L’idea di mettere a confronto nella medesima cornice della Sala Santa Rita due artisti con la finalità di creare un’installazione comune, nasce da un duplice volontà: innanzi tutti quella di far dialogare fra loro due diverse discipline artistiche: la pittura e la scultura. In secondo luogo, quella di far cimentare sul medesimo tema, la paura dell’altro, due generazioni diverse di artisti e quindi due visioni assolutamente differenti su un tema comune.
Sergio Ragalzi e Paolo Grassino, entrambi torinesi, legati da un rapporto che in passato li ha visti uno allievo dell’altro, mettono in scena la personale rappresentazione di quello che si rivela uno dei più profondi e ancestrali stati d’animo umani. Per Sergio Ragalzi, la cui ricerca artistica è iniziata fin dai primi anni ’80, la paura non può prescindere la consapevolezza della morte. Questa si concretizza sul volto delle sue scimmie che dipinge con vernici industriali su grandi tele nere. Questo terrore non rappresenta altro quindi che il passaggio dell’animale alla consapevolezza dell’uomo.
Per Paolo Grassino, la paura coincide invece con l’incertezza del futuro: la sua ricerca affonda le radici nelle problematiche alla società della fine degli anni ’90, sospesa tra la precarietà dell’esistenza e l’incertezza generata dalla continua mutazione della vita contemporanea. La scultura in cemento che campeggia al centro della navata è attraversata da decine di lampadine collegate a una massa informe di fili elettrici che diventano esse stesse parte integrante dell’installazione, la disperata necessità di mettere in luce ciò che si para di fronte al proprio cammino rivela la paura e l’incertezza del futuro della sua generazione.

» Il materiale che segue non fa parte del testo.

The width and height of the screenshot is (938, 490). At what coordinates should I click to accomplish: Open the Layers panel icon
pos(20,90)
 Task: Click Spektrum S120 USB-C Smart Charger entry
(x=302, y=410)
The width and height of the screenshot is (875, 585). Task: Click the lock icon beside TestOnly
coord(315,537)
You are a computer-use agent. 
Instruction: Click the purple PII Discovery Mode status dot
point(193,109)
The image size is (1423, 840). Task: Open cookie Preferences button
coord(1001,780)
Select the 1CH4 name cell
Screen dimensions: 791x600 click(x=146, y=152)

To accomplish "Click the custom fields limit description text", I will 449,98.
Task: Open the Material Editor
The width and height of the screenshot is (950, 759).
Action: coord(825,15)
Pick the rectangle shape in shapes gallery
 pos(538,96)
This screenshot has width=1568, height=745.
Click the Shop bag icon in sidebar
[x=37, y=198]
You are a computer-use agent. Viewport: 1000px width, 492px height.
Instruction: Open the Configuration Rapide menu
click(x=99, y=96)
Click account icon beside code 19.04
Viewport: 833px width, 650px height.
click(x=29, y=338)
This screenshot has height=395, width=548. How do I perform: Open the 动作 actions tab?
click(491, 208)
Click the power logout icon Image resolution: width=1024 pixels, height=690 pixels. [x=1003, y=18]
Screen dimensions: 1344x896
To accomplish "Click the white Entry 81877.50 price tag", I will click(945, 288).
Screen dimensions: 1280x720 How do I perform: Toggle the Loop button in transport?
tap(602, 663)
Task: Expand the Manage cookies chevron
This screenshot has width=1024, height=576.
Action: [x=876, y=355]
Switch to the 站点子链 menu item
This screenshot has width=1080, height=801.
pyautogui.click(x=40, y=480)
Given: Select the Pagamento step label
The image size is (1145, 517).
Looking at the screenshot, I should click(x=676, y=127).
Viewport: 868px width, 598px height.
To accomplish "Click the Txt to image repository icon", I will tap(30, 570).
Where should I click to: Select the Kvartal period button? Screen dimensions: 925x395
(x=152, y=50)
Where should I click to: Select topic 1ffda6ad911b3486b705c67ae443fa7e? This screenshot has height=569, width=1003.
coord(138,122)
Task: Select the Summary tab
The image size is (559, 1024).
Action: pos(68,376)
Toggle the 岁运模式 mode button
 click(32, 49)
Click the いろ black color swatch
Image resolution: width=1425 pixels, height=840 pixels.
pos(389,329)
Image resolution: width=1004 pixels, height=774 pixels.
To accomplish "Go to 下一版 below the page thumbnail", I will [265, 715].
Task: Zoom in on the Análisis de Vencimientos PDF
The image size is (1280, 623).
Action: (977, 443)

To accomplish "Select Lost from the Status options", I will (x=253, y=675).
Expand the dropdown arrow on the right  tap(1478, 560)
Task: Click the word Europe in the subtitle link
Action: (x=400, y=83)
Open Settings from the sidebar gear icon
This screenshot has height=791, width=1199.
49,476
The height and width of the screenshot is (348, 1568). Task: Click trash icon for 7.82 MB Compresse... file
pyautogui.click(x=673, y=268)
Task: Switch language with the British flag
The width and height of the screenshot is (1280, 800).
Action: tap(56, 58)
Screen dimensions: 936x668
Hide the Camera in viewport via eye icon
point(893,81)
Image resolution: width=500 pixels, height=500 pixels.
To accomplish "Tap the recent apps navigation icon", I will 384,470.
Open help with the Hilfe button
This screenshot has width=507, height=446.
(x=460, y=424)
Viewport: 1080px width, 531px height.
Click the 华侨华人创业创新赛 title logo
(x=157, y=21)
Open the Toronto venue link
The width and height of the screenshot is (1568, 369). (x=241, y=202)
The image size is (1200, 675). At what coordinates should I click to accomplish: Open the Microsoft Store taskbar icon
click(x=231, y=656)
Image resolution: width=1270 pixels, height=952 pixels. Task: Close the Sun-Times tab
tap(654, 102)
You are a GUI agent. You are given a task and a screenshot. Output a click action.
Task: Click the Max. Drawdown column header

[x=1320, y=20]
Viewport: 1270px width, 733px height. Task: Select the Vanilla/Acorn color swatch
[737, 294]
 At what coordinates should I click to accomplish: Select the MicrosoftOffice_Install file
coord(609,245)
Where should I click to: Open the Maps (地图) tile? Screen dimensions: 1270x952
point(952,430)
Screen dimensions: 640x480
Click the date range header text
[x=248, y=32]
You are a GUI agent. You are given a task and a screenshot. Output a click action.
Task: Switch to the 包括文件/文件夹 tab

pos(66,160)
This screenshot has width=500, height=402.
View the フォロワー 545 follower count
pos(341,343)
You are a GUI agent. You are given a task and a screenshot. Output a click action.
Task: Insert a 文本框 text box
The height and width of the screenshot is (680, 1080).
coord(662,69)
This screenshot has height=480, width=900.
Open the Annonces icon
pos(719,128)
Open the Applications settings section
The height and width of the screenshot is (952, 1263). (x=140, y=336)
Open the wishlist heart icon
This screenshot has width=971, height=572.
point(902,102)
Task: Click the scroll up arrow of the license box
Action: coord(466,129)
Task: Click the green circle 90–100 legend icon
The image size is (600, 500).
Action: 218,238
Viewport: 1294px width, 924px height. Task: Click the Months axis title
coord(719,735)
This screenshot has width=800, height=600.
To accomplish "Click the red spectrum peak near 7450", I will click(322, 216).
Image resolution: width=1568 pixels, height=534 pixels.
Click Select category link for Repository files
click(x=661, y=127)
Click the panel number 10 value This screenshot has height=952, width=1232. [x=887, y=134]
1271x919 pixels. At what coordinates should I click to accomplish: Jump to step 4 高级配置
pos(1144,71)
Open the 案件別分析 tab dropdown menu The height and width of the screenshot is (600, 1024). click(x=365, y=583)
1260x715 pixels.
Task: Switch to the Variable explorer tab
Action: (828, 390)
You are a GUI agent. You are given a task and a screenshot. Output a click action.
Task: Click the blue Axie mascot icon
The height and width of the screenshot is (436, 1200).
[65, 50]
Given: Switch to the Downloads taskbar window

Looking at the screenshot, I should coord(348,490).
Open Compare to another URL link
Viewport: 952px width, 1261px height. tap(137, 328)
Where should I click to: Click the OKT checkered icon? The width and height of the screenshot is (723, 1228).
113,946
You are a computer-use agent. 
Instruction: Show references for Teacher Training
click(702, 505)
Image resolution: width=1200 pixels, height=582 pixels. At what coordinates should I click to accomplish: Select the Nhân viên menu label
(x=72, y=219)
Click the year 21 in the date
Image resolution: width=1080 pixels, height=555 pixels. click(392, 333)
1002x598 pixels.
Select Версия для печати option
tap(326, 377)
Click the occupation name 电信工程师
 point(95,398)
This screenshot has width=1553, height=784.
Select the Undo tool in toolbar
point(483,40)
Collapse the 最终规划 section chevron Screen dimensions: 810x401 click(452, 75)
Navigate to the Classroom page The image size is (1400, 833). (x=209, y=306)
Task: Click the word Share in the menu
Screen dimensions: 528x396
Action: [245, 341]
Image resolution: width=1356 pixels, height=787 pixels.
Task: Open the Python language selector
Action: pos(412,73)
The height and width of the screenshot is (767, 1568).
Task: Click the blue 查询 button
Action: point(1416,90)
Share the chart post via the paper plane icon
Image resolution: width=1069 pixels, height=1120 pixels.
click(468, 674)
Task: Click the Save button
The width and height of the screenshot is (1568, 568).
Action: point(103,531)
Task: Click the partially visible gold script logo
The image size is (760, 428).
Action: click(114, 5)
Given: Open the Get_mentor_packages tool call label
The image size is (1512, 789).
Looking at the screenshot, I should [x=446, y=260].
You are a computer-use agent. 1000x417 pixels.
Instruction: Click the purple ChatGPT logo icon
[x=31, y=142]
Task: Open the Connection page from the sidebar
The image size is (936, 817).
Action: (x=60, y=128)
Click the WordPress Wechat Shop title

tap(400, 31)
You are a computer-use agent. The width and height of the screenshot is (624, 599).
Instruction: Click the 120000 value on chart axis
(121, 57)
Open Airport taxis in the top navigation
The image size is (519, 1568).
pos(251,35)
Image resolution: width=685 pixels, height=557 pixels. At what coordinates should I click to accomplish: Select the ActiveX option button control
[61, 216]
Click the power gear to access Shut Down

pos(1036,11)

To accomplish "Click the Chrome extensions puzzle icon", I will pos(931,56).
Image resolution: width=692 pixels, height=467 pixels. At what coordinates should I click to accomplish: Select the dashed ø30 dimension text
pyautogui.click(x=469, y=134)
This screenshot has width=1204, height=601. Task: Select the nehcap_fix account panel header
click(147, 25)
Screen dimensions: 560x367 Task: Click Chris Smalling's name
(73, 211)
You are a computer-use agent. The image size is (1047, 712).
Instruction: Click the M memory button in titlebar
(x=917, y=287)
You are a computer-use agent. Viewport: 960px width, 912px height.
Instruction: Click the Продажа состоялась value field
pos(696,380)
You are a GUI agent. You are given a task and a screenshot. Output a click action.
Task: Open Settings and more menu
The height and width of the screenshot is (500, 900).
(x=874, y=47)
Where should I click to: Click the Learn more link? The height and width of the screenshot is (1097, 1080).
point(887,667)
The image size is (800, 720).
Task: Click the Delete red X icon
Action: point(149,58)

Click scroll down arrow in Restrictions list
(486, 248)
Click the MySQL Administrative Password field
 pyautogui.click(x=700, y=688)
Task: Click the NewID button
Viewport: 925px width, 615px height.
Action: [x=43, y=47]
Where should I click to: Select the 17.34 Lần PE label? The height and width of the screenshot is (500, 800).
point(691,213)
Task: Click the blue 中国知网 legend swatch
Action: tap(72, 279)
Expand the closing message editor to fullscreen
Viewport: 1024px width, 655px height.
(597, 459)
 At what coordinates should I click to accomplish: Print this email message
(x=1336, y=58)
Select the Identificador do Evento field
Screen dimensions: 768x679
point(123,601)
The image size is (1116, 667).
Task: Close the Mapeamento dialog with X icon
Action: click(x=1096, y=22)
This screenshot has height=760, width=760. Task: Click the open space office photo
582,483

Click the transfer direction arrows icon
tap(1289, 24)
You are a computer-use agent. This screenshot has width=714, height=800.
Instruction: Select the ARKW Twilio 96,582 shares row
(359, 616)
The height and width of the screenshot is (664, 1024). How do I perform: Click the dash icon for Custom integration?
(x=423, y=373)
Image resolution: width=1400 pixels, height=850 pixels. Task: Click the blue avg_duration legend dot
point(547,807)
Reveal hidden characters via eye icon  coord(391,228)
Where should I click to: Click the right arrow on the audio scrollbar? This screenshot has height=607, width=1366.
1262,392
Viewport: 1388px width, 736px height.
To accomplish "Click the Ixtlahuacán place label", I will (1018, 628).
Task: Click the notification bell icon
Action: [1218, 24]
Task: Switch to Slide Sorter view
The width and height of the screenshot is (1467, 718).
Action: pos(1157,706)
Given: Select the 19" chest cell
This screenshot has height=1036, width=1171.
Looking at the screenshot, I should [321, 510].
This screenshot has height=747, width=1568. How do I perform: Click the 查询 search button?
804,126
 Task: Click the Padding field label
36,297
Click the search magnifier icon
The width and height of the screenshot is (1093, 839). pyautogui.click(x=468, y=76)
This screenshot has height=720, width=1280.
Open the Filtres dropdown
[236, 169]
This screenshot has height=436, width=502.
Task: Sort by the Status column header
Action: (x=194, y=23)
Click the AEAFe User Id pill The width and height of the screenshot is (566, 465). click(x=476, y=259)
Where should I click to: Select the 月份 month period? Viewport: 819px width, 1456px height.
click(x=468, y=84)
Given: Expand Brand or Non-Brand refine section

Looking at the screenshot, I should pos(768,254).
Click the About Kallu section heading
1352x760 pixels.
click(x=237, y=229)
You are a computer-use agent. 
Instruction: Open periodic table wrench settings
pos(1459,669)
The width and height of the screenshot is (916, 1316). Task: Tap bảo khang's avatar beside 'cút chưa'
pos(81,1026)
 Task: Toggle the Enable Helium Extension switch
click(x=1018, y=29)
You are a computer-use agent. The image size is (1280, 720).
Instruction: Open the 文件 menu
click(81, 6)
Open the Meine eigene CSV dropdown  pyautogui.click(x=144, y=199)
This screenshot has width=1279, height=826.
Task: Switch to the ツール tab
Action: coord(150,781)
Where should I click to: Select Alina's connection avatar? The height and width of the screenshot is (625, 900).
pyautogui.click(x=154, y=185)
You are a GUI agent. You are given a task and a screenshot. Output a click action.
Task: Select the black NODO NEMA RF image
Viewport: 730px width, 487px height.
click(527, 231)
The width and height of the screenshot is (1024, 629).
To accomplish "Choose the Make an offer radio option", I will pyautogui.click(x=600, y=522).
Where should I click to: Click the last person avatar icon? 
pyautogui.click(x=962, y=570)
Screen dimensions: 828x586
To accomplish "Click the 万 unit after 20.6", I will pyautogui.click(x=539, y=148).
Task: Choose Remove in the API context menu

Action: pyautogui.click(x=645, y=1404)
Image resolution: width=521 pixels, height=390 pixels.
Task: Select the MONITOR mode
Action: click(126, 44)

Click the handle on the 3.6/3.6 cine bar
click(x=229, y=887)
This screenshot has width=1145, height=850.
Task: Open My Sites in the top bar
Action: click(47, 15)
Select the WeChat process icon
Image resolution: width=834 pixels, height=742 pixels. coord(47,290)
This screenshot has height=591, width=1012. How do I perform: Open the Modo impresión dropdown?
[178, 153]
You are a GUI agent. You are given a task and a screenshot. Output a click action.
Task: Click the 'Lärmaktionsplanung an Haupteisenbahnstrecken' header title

Inaugurazione: giovedì 9 febbraio ore 19.00
In esposizione dal 10 febbraio al 1° marzo
Martedì 21 febbraio, ore 21.00 in occasione del Carnevale romano 2012, la Sala Santa Rita ospita la performance “Paura dell’altro…“ma anche no!” con i cantori del “Titanic ensemble” del maestro Paolo Tagliapietra e la partecipazione dell’attore Gherardo Dino Ruggiero.